Bayangkan


Ujung timur tebet, 27 Februari 2022


Lennon, kawan kecilku, pernah menyuruhku membayangkan apa jadinya kalau-kalau dunia tidak pernah kenal surga dan agama, tidak ada negara, dan manusia tidak punya nafsu menguasai. Katanya dunia akan jadi damai sebab tidak ada sesuatu untuk dipertengkarkan dan jadi alasan untuk saling bunuh. Katanya lagi, umat dunia akan dapat hidup berdampingan dalam dunia yang satu.

Dulu, aku tak pernah benar-benar membayangkan apa yang dia bilang. Mencoba saja tidak. Walaupun katanya itu bukan hal yang susah-susah amat. Mungkin aku masih terlalu kecil untuk memahami apa yang dia maksud. Mungkin juga karena dulu aku tidak bisa bahasa inggris. Jadilah bagiku apa yang diutarakan Lennon hanya sebuah alunan nada yang kunikmati sambil tidur-tiduran di ruang tengah. 

Namun, akhir-akhir ini mimpi kawan masa kecilku ini kembali mengalun dan menggema di ruang kepala. Kini aku bukan hanya sekedar mendengar alunan nada yang nikmat, tapi juga mulai dapat merasakan keresahannya. Resah yang sama yang mungkin menjadi hal ihwal ditulisnya lagu itu. Resah yang kini memudahkan ku untuk membayangkan sederet kalimat yang dulu aku tidak pahami itu. 
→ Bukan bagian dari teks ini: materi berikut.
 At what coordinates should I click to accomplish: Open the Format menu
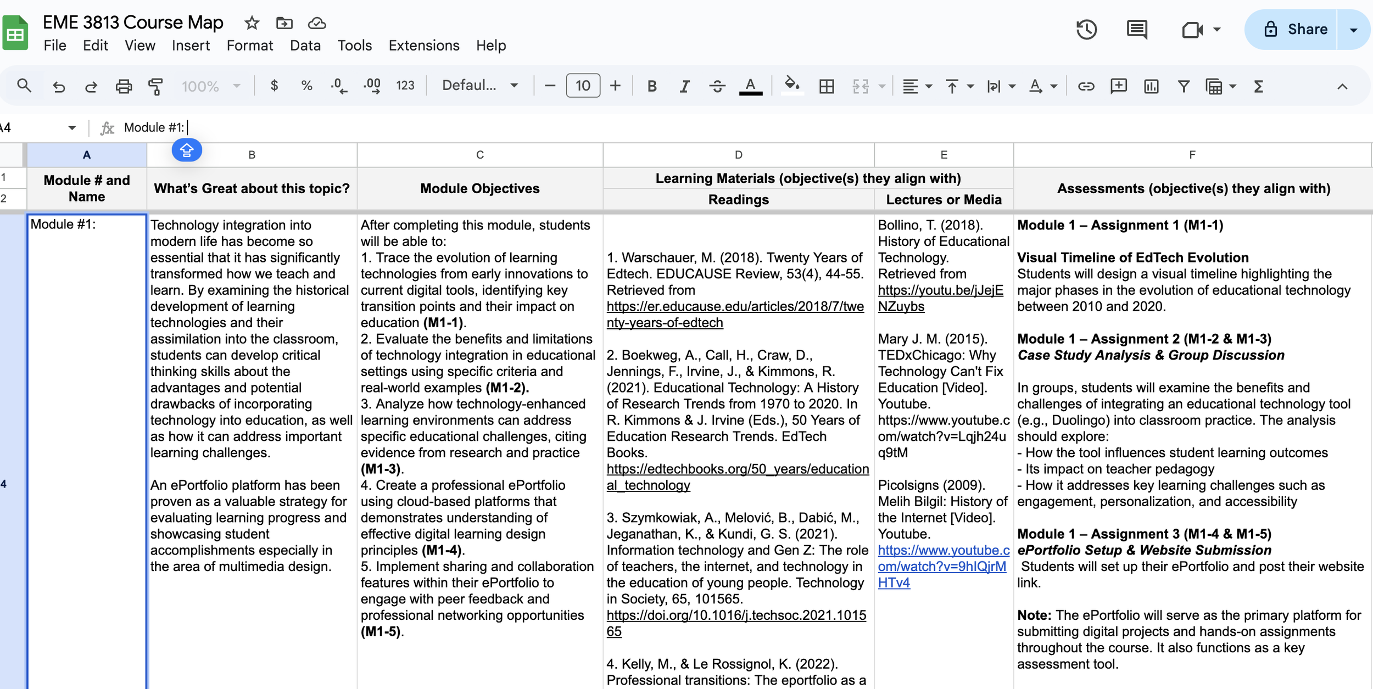[249, 46]
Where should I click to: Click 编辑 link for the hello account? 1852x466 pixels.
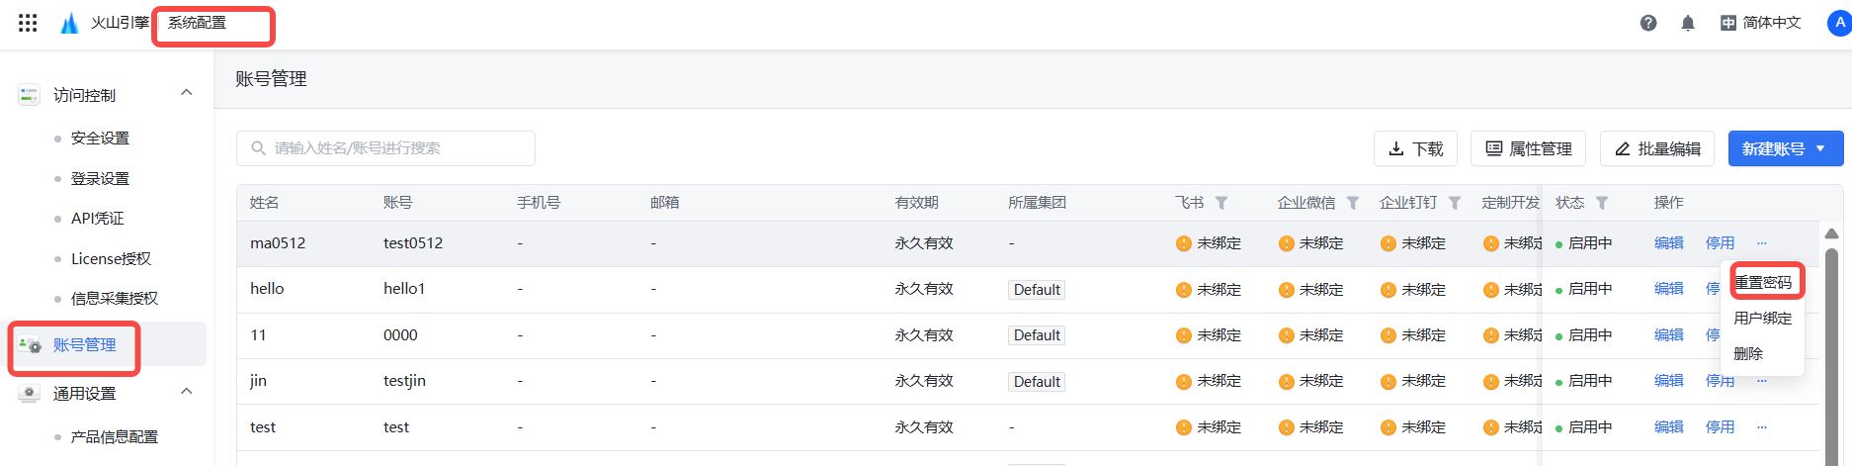coord(1668,289)
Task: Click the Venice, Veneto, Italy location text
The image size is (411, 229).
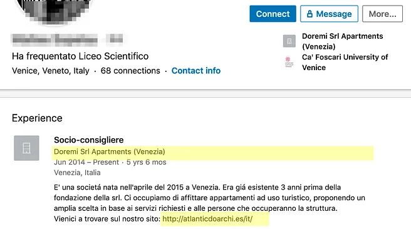Action: click(x=51, y=71)
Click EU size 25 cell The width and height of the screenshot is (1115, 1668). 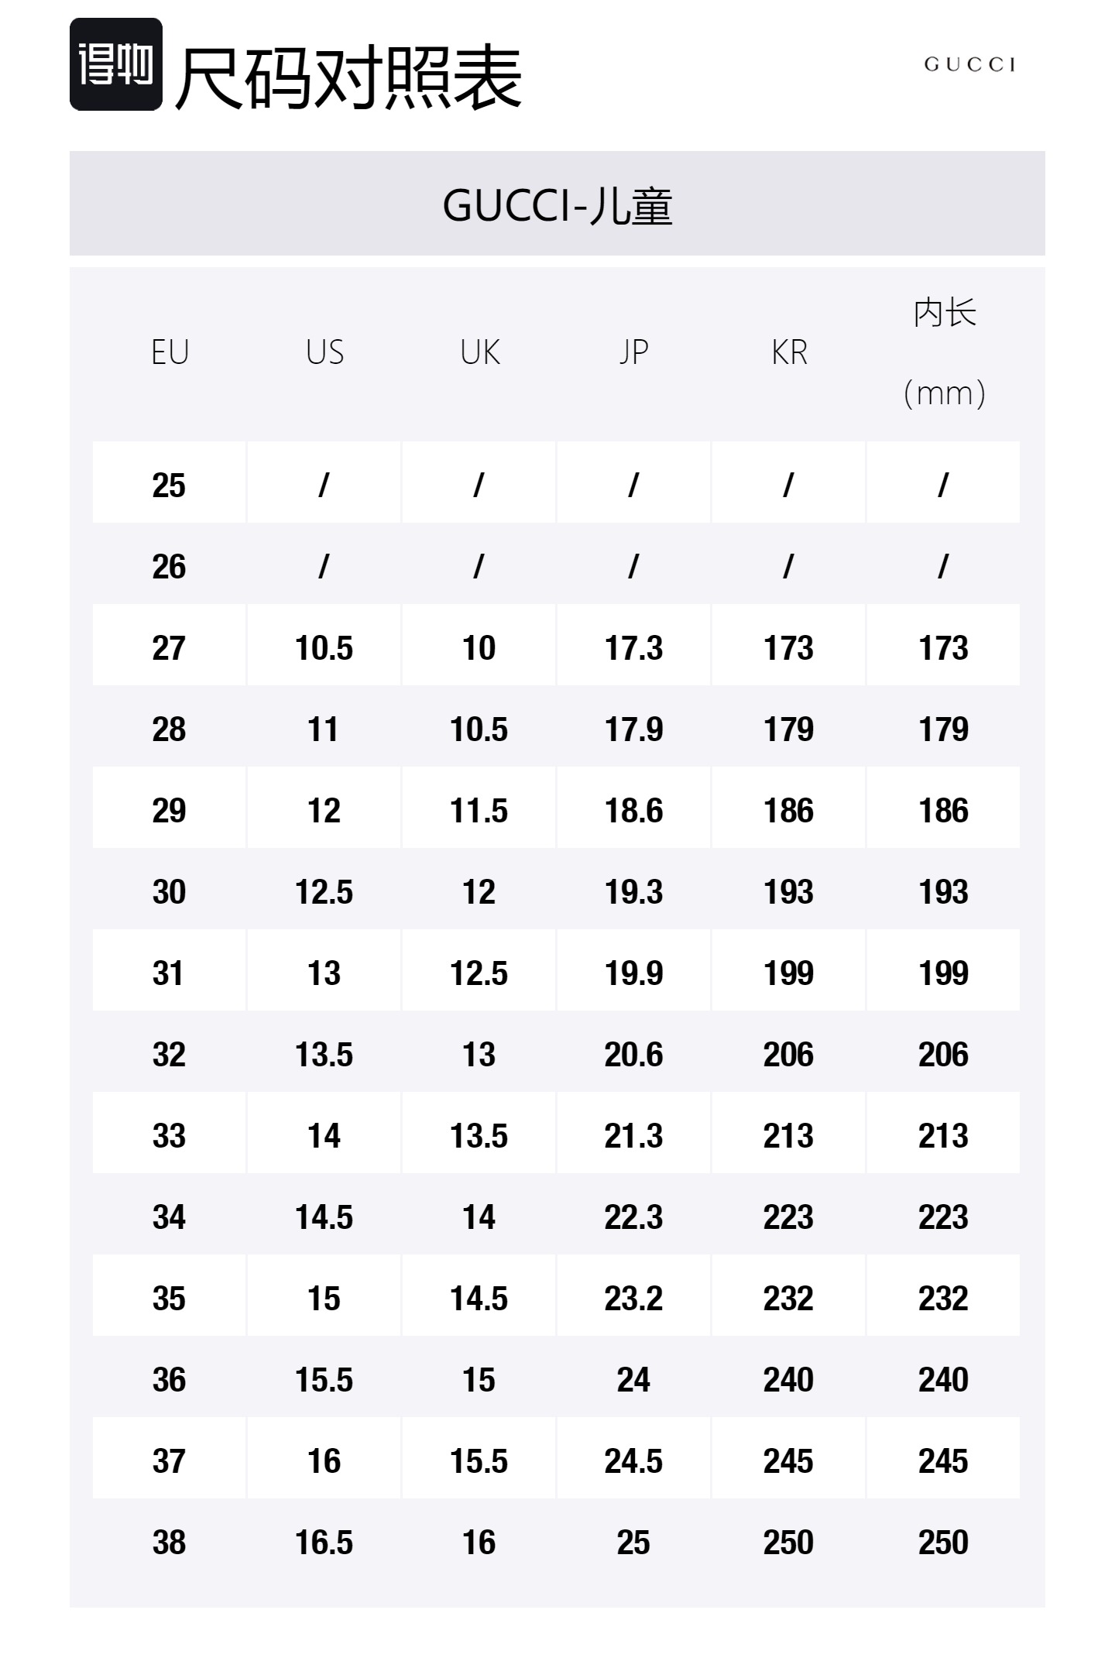(169, 486)
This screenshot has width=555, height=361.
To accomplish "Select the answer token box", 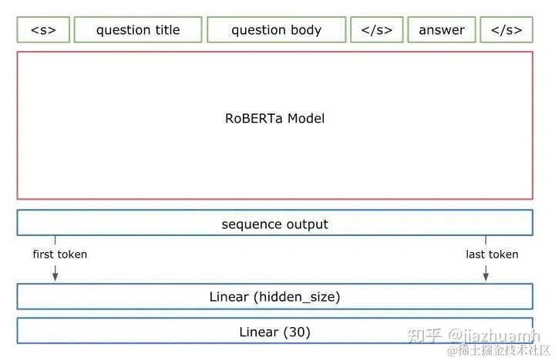I will (x=442, y=30).
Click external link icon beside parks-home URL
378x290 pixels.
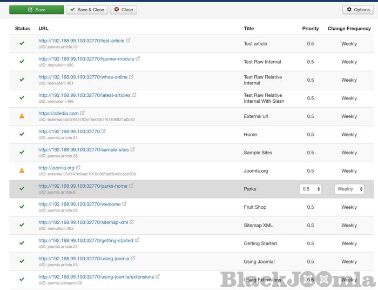pyautogui.click(x=131, y=186)
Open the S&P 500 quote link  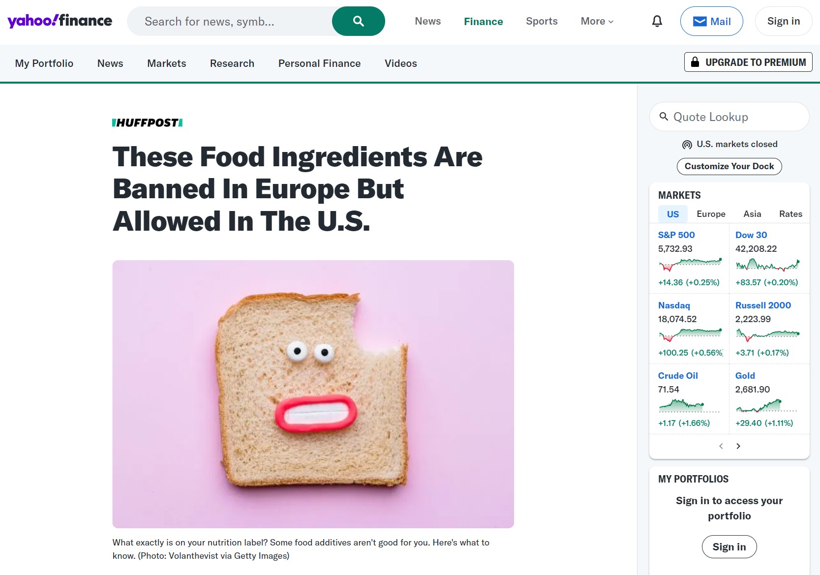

Kini aku bisa paham kenapa ketiadaan surga, agama, negara, dan kekuasaan menjadi syarat dari dunia yang lebih baik dalam imajinasi Lennon. Keempat hal ini selalu dijadikan alasan dan pembenaran atas kegaduhan di muka bumi. Walaupun bisa jadi yang salah bukan keempat hal tadi, tapi manusia sebagai pelakunyalah yang salah. Namun, mungkin saking sebalnya, dia langsung ambil singkatnya saja. Toh tidak mungkin membayangkan dunia tanpa manusia. Dan mebayangkan manusia mengekang hawa nafsunya sepertinya mustahil. Jadi lebih baik objeknya saja yang ditiadakan.

Sepertinya sekarang semua menjadi lebih relevan buatku. Terlebih dengan rasa muak ku pada politik di negeri ini. Mungkin itu sebabnya pula aku berandai negeri ini hari ini tidak ada yang namanya politik. Biang dari kekisruhan yang terjadi, hari ini, di negeri ini. Tentu bukan politiknya yang salah, tapi pelakunya yang salah pakai. Tapi sama seperti kesimpulan dari mimpi Lennon, sepertinya lebih simpel kalau politiknya saja yang dihilangkan. 

Tanpa politik sepertinya kita bisa menikmati hubungan yang akrab antar sesama dilandaskan ketulusan bukan karena keinginan mempengaruhi satu sama lain demi suara dalam bilik pemilu. Tanpa politik mungkin tidak ada energi yang terbuang percuma mencari cela dari kerja orang lain karena kita semua akan sibuk dengan karya. Tanpa politik mungkin tidak ada keributan dunia maya yang terdengar bising hingga ke dunia nyata. Tanpa politik tidak perlu risau soal statistik dukung mendukung yang entah benar entah tidak.

Dan tanpa politik bisa jadi tidak ada korupsi. Karena politik perlu biaya, maka uang dan politik seperti sahabat setia. Karena politik bisa jadi mata pencaharian, maka politik dan uang tidak dapat dipisahkan. Ini sepertinya berlaku pada tiap tingkat politik, baik tingkat tinggi maupun tingkat kampung. Jadi wajarkan kalo politik adalah tanah tempat korupsi tumbuh? Dan kalau tanahnya tidak ada maka tidak akan ada yang tumbuh. 

Maka coba bayangkan kalau politik tidak ada.  Kau mungkin bilang aku pemimpi tapi mungkin aku bukan satu-satunya.